Short task => Swap "hexagon bullet" for "hexagonal marker" everywhere in the rows below, and write all the rows out again with nothing else changed.

Data supplied =>

========

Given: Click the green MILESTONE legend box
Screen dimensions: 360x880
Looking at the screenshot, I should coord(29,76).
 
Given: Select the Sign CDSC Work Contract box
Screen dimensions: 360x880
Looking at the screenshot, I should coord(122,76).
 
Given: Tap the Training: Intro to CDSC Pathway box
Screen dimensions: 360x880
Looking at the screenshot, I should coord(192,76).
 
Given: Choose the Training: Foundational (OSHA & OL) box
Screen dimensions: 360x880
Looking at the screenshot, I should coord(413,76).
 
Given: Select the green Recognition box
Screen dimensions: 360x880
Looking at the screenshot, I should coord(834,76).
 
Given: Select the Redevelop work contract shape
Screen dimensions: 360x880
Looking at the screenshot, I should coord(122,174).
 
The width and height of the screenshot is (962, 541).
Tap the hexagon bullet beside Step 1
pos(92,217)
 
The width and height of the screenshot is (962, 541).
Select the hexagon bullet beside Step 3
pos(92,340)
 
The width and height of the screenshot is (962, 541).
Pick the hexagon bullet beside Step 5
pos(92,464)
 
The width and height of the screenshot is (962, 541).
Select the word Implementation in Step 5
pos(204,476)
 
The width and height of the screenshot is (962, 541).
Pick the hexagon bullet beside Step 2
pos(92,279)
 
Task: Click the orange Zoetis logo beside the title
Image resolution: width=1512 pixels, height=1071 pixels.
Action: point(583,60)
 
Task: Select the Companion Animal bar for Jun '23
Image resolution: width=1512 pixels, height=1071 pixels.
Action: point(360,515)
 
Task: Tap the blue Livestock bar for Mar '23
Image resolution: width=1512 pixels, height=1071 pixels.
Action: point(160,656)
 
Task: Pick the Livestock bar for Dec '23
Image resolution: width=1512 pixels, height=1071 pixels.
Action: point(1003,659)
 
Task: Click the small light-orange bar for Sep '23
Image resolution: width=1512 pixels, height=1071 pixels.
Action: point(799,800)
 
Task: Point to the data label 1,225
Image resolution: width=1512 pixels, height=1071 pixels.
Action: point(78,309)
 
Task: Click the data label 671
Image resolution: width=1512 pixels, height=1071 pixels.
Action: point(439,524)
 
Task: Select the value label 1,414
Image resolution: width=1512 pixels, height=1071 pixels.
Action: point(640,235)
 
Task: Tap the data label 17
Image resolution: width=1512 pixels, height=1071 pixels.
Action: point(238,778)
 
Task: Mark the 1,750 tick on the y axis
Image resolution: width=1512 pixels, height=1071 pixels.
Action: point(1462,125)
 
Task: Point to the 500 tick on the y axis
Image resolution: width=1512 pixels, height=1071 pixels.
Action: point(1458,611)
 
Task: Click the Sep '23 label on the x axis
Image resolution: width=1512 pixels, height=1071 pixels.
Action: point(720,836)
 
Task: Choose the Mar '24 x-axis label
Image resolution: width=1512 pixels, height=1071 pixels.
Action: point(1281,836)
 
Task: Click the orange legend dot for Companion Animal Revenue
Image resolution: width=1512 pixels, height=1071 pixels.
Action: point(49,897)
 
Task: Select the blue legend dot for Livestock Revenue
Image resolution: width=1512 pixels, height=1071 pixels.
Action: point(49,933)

========

Answer =>
Given: Click the green MILESTONE legend box
Screen dimensions: 360x880
Looking at the screenshot, I should coord(29,76).
 
Given: Select the Sign CDSC Work Contract box
Screen dimensions: 360x880
Looking at the screenshot, I should coord(122,76).
 
Given: Tap the Training: Intro to CDSC Pathway box
Screen dimensions: 360x880
Looking at the screenshot, I should coord(192,76).
 
Given: Choose the Training: Foundational (OSHA & OL) box
Screen dimensions: 360x880
Looking at the screenshot, I should coord(413,76).
 
Given: Select the green Recognition box
Screen dimensions: 360x880
Looking at the screenshot, I should coord(834,76).
 
Given: Select the Redevelop work contract shape
Screen dimensions: 360x880
Looking at the screenshot, I should coord(122,174).
 
The width and height of the screenshot is (962, 541).
Tap the hexagonal marker beside Step 1
pos(92,217)
 
The width and height of the screenshot is (962, 541).
Select the hexagonal marker beside Step 3
pos(92,340)
 
The width and height of the screenshot is (962, 541).
Pick the hexagonal marker beside Step 5
pos(92,464)
 
The width and height of the screenshot is (962, 541).
Select the word Implementation in Step 5
pos(204,476)
 
The width and height of the screenshot is (962, 541).
Pick the hexagonal marker beside Step 2
pos(92,279)
 
Task: Click the orange Zoetis logo beside the title
Image resolution: width=1512 pixels, height=1071 pixels.
Action: point(583,60)
 
Task: Select the Companion Animal bar for Jun '23
Image resolution: width=1512 pixels, height=1071 pixels.
Action: point(360,515)
 
Task: Tap the blue Livestock bar for Mar '23
Image resolution: width=1512 pixels, height=1071 pixels.
Action: point(160,656)
 
Task: Pick the Livestock bar for Dec '23
Image resolution: width=1512 pixels, height=1071 pixels.
Action: point(1003,659)
 
Task: Click the small light-orange bar for Sep '23
Image resolution: width=1512 pixels, height=1071 pixels.
Action: point(799,800)
 
Task: Point to the data label 1,225
Image resolution: width=1512 pixels, height=1071 pixels.
Action: point(78,309)
 
Task: Click the data label 671
Image resolution: width=1512 pixels, height=1071 pixels.
Action: point(439,524)
 
Task: Select the value label 1,414
Image resolution: width=1512 pixels, height=1071 pixels.
Action: point(640,235)
 
Task: Tap the data label 17
Image resolution: width=1512 pixels, height=1071 pixels.
Action: point(238,778)
 
Task: Mark the 1,750 tick on the y axis
Image resolution: width=1512 pixels, height=1071 pixels.
Action: point(1462,125)
 
Task: Point to the 500 tick on the y axis
Image resolution: width=1512 pixels, height=1071 pixels.
Action: point(1458,611)
 
Task: Click the Sep '23 label on the x axis
Image resolution: width=1512 pixels, height=1071 pixels.
Action: point(720,836)
 
Task: Choose the Mar '24 x-axis label
Image resolution: width=1512 pixels, height=1071 pixels.
Action: point(1281,836)
 
Task: Click the orange legend dot for Companion Animal Revenue
Image resolution: width=1512 pixels, height=1071 pixels.
Action: point(49,897)
 
Task: Select the blue legend dot for Livestock Revenue
Image resolution: width=1512 pixels, height=1071 pixels.
Action: point(49,933)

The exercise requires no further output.